Former Venture Capitalist Builds New Business by Following Personal Interest

Posted On:

A new business doesn’t need a thrilling product or market to provide success for the entrepreneur. The only requirement is a passion to succeed. That is normally a consequence of working in a field of personal interest. This is certainly the case for Gautam Gupta, a former venture capitalist who entered the seemingly unexciting industry of snack foods.

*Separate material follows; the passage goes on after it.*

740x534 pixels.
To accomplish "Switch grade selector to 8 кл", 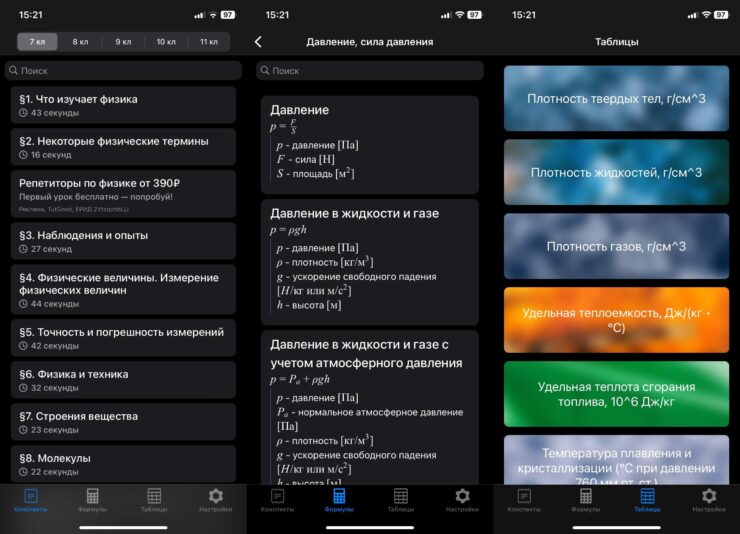I will [x=80, y=42].
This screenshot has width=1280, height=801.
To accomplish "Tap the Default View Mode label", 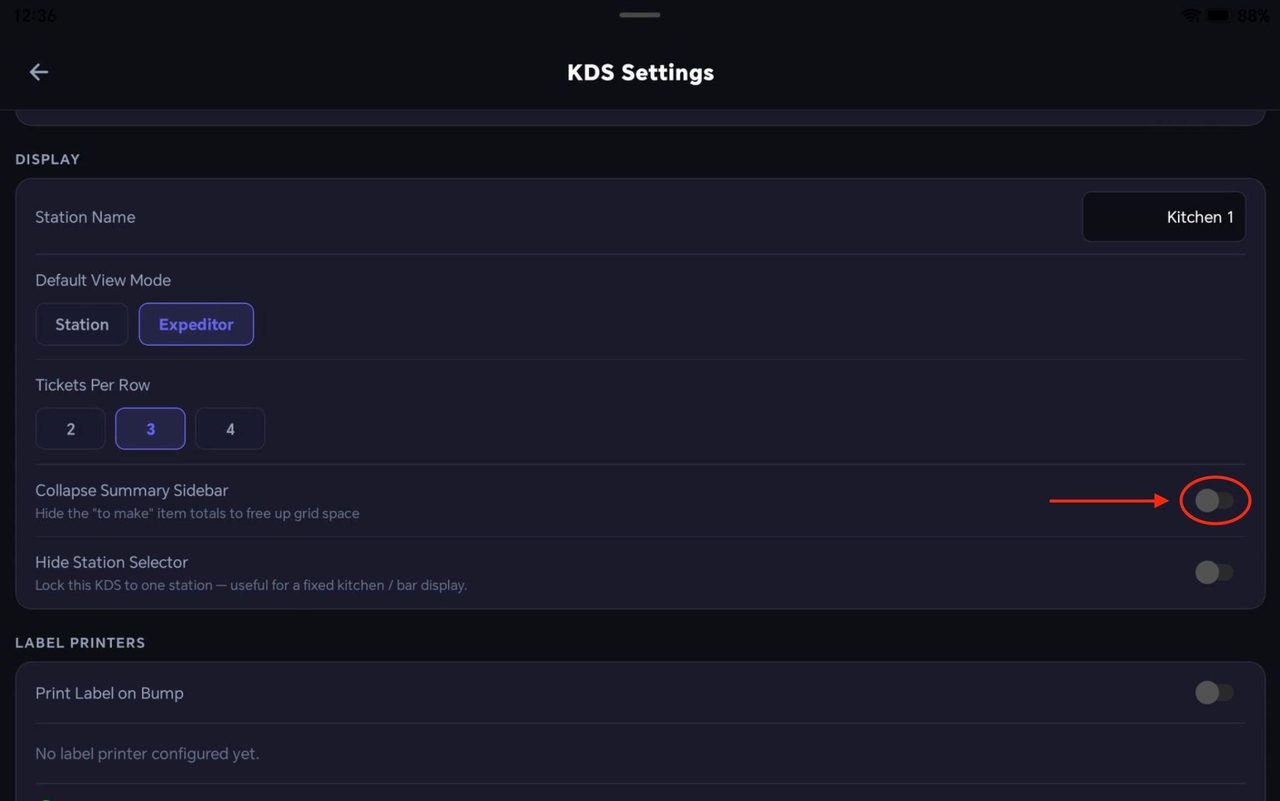I will [x=103, y=280].
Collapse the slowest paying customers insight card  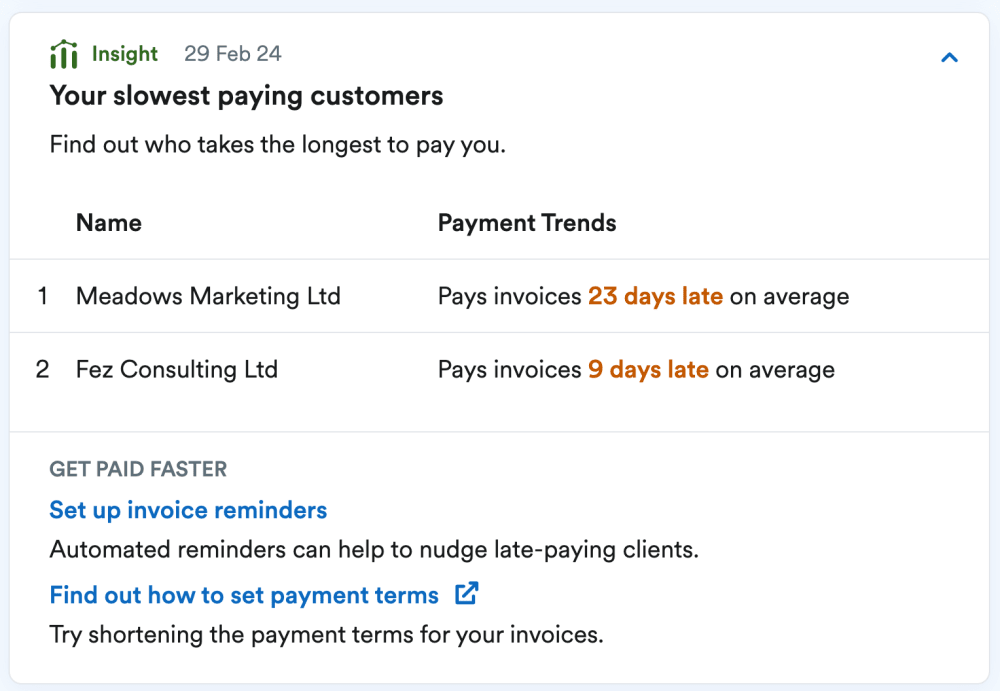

Gupta was somewhat of a rising star at General Catalyst Partners in Palo Alto, California, at the age of 26. He was earning a large salary after arranging funding for six companies that deployed a total of $65 million. Before becoming too enmeshed in the world of finance that he joined right out of college, Gupta decided he should spend at least a few years learning the operating side of business by building a company from scratch.

Instead of waiting to start a business with a great gimmick or profound technology, Gupta and a friend from his days at Babson College created NatureBox. The new company sells a line of healthy snacks from its website. Gupta’s old venture capital colleagues provided some seed money for the enterprise.

Deciding to establish this type of business was simply based upon personal experience and interest for Gupta. He was familiar with healthy eating after trimming his 5-and-half-foot frame from 210 pounds to 145 when he was a teenager. NatureBox sends delicious but healthy snacks each month to subscribers. The principle is that people who like to snack can at least have healthier options with NatureBox.

The electronic commerce arrangement simplifies the process. A monthly membership fee of $19.95 results in shipment of hand picked snack food to member doorsteps plus tips for a healthy eating lifestyle to their email inboxes. Satisfaction is guaranteed and members may cancel at any time. Each box includes 15 to 20 servings across 4 to 6 different snack lines.

Gupta was familiar with e-commerce because funding companies engaged in e-commerce was his specialty in the venture capital industry. Still, the low profit margin business has challenges from dealing with perishable food, careful item selection by a nutritionist, and shipping costs. But Gupta likes dealing with such problems because he started a business that he genuinely likes.